Our overarching goal is to define the mechanisms by which microbes interact with and manipulate their environment, with the ultimate goal of engineering these interactions to control microbial pathophysiology and ecology.
Our research is focused on how microbes use electron transfer via protein nanowires for communication, survival and biofilm formation.
We have found out that common soil bacteria Geobacter use cytochrome filaments as “nanowires” (Cell 2019) for respiration (Nature Nano 2011) and to share energy (Science 2010). We have also developed a new charge imaging technique to visualize bacterial electron transfer via protein nanowires (Nature Nano 2014). This field has seen a recent explosion of interest as a diversity of microbial species have been found to transfer electrons via pili and cytochrome proteins (Nature 526 (2015) pg. 513, 531, 587, and Nature (2016).
Four major research themes of our lab:
1)Protein Structure: We are identifying structural and molecular basis of electron transfer in protein nanowires using Cryo-EM (Cell 2019) and nano-FTIR.
2)Electronic Structure: We are elucidating the biochemical and biophysical mechanism of electron transfer by applying various electrochemical and spectroscopic methods.
3) Conductivity Mechanism: Existing models of biological electron transfer cannot fully explain such high conductivity in protein nanowires.
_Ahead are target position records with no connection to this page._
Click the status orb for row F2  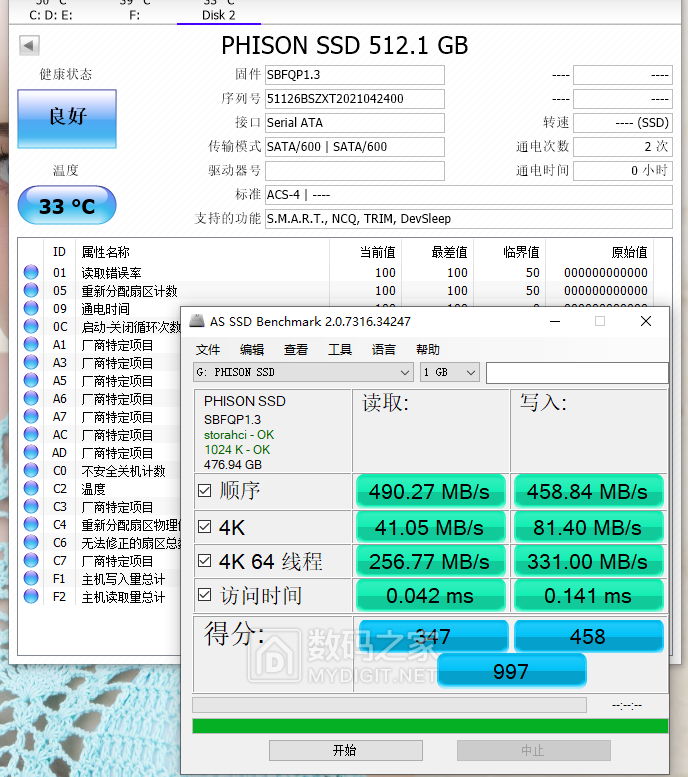point(31,597)
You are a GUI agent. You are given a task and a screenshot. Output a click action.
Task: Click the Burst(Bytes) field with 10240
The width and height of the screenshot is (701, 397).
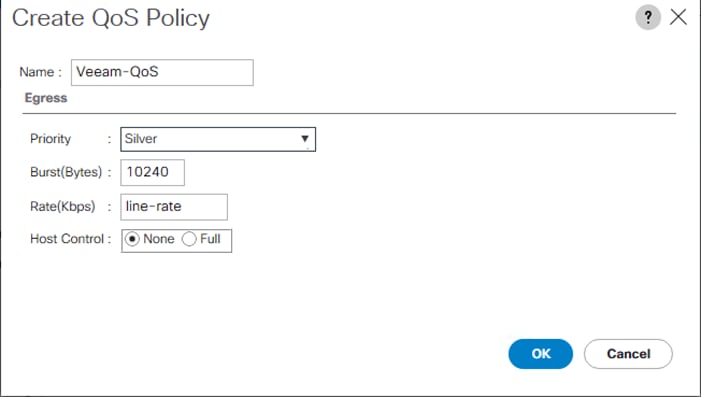coord(152,172)
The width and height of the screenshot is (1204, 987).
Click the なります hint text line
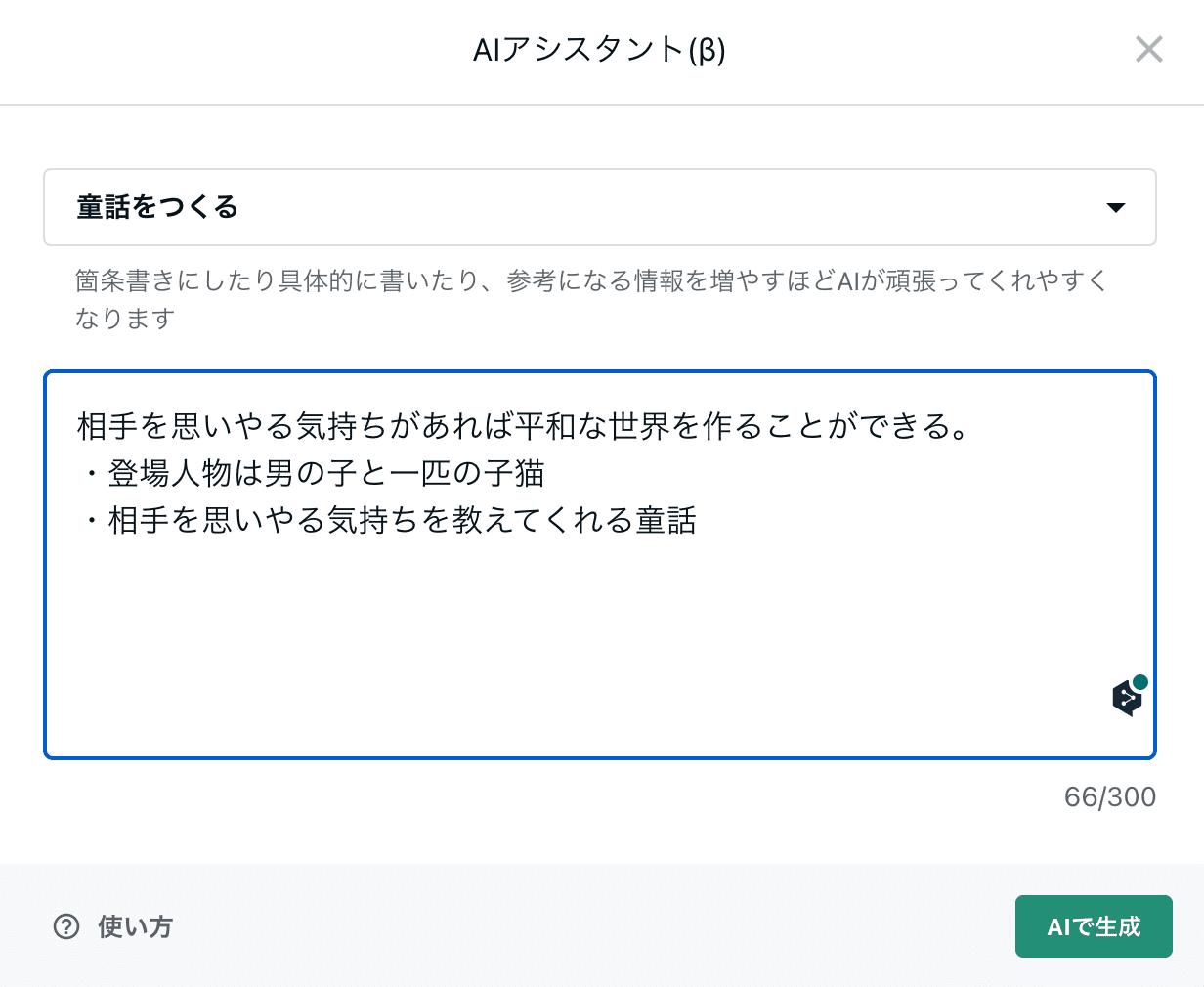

We are building a new fundamental framework by performing conductivity measurements as a function of several physical and chemical probes.
4) Bacterial infections: Most bacteria cannot cause diseases without pili filaments. In collaboration with Yale Cystic Fibrosis Center, we are evaluating how electrical charge interactions helps bacterial adhesion to the host as well as metabolism using Pseudomonas aeruginosa as a model system.